Home : http://www.udanax.org


> From: webmaster@udanax.org
> To: hadoop-dev@lucene.apache.org
> Subject: RE: [jira] Commented: (HADOOP-2006) Aggregate Functions in select statement
> Date: Thu, 6 Dec 2007 01:10:14 +0000
>
>
>>> it will encourage people to think that the shell is a good way to interact with HBase in general...
>
> I think this is a key point. :)
>
> The Hbase Shell aim is to improve the work's efficiency, without research of specified knowledge.
> I'll makes an accessory for database access methods on Hbase.
> Also, i'm thinking about Matrix operations on Hbase.
>
> But, ... Hbase Shell just a one of applications on Hbase.
>
> ...
> Let's think.
>
> If you mistake that standard sql is all of A-DBMS capacity,
> I think you don't want to studies about database structure, access algorithms, philosophies,.., etc of A-DBMS.
>
> Then, Can i make you use the A-DBMS's 100% Full capacity by force?
>
> Or....
>
> Let's assume the A-DBMS didn't provide standard sql.
> Are you want to use the A-DBMS?
>
> Ok..
> If you want to use the A-DBMS, you already didn't thought the sql isn't all of A-DBMS.
>
> So, conclusion?
> The more affluent the hbase shell, the use of hbase will be growing very rapidly.
>
>
> ------------------------------
>
> B. Regards,
>
> Edward yoon @ NHN, corp.
> Home : http://www.udanax.org
>
>
>> From: bryan@rapleaf.com
>> Subject: Re: [jira] Commented: (HADOOP-2006) Aggregate Functions in select statement
>> Date: Wed, 5 Dec 2007 15:50:50 -0800
>> To: hadoop-dev@lucene.apache.org
>>
>> If you have a table with something like a billion rows, and do an
>> aggregate function on the table from the shell, you will end up
>> reading all billion rows through a single machine, essentially
>> aggregating the entire dataset locally.
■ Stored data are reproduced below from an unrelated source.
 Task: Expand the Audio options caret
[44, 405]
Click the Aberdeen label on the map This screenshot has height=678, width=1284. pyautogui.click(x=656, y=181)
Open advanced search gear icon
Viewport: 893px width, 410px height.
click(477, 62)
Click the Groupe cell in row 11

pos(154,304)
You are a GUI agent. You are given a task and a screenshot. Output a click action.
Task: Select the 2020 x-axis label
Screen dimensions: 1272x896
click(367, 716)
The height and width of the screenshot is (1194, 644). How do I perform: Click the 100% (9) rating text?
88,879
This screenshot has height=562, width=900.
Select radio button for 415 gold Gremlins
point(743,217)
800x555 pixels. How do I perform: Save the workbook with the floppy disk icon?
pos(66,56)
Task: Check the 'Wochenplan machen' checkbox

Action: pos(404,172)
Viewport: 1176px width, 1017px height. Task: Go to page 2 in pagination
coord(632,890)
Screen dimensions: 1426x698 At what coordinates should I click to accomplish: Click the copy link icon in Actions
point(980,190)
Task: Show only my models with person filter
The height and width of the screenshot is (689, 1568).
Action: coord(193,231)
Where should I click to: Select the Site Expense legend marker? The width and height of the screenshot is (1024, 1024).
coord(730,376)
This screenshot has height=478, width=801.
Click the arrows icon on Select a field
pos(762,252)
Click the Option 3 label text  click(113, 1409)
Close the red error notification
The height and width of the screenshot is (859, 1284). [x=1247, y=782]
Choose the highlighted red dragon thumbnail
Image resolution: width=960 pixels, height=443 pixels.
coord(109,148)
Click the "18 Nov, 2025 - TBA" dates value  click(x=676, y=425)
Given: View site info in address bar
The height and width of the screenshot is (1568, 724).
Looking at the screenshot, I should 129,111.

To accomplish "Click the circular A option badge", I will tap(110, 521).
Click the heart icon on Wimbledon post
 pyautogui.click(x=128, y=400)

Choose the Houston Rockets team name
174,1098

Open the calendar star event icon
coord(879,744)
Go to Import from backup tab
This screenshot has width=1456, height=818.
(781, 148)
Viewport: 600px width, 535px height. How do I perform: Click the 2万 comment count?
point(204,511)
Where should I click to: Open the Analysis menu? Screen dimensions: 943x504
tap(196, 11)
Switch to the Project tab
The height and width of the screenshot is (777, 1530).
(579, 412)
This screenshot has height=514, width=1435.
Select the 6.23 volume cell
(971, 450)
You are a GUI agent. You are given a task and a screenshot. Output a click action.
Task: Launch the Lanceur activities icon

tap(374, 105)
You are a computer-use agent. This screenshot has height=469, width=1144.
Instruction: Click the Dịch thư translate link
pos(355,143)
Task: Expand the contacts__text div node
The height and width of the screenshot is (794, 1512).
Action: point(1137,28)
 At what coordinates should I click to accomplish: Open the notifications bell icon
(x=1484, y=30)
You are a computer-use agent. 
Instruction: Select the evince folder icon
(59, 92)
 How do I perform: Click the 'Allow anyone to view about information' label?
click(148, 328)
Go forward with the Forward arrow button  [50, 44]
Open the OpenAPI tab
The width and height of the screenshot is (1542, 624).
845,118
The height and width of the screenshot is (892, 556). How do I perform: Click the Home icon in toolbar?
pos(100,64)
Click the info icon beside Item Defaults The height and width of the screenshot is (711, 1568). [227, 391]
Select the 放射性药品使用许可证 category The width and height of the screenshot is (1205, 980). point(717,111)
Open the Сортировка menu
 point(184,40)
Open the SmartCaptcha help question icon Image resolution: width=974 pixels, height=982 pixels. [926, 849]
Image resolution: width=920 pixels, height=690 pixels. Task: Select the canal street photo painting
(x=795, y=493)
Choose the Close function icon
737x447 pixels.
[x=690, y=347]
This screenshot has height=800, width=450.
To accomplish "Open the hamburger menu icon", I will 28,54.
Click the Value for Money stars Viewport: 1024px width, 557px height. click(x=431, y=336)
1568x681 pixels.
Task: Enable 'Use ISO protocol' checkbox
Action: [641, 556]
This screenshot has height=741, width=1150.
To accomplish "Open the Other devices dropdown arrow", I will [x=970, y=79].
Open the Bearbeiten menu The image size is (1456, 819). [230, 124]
This defeats the purpose of
>> having a massively distributed database like HBase. To do this more
>> efficiently, you'd ideally kick of a Map Reduce job that can perform
>> the various aggregation function on the dataset in parallel,
>> harnessing the power of the distributed dataset, and then returning
>> the results to a central location once they are calculated.
>>
>> I think putting this option into the shell is risky, because it will
>> encourage people to think that the shell is a good way to interact
>> with HBase in general, which it isn't. We want people to understand
>> HBase is best consumed in parallel and discourage solutions that
>> aggregate access through a single point. As such, we shouldn't build
>> features that allow people to inadvertently use the wrong access
>> patterns.
>>
>> On Dec 5, 2007, at 3:38 PM, Edward Yoon (JIRA) wrote:
>>
>>>
>>> [ https://issues.apache.org/jira/browse/HADOOP-2006?
>>> page=com.atlassian.jira.plugin.system.issuetabpanels:comment-
>>> tabpanel#action_12548879 ]
>>>
>>> Edward Yoon commented on HADOOP-2006:
>>> -------------------------------------
>>>
>>> I don't understand your comment.
>>> Please more explanation for me.
>>>
>>>> Aggregate Functions in select statement
>>>> ---------------------------------------
>>>>
>>>> Key: HADOOP-2006
>>>> URL: https://issues.apache.org/jira/browse/
>>>> HADOOP-2006
>>>> Project: Hadoop
>>>> Issue Type: Sub-task
>>>> Components: contrib/hbase
>>>> Affects Versions: 0.14.1
>>>> Reporter: Edward Yoon
>>>> Assignee: Edward Yoon
>>>> Priority: Minor
>>>> Fix For: 0.16.0
>>>>
>>>>
>>>> Aggregation functions on collections of data values: average,
>>>> minimum, maximum, sum, count.
>>>> Group rows by value of an columnfamily and apply aggregate
>>>> function independently to each group of rows.
>>>> * ƒ ~function_list~ (Relation)
>>>> {code}
>>>> select producer, avg(year) from movieLog_table group by producer
>>>> {code}
>>>
>>> --
>>> This message is automatically generated by JIRA.
>>> -
>>> You can reply to this email to add a comment to the issue online.
>>>
>>
>
> _________________________________________________________________
> Put your friends on the big screen with Windows Vista® + Windows Live™.
> http://www.microsoft.com/windows/shop/specialoffers.mspx?ocid=TXT_TAGLM_CPC_MediaCtr_bigscreen_102007

_________________________________________________________________
You keep typing, we keep giving. Download Messenger and join the i’m Initiative now.
http://im.live.com/messenger/im/home/?source=TAGLM

RE: [jira] Commented: (HADOOP-2006) Aggregate Functions in select statement

Posted by edward yoon <we...@udanax.org>.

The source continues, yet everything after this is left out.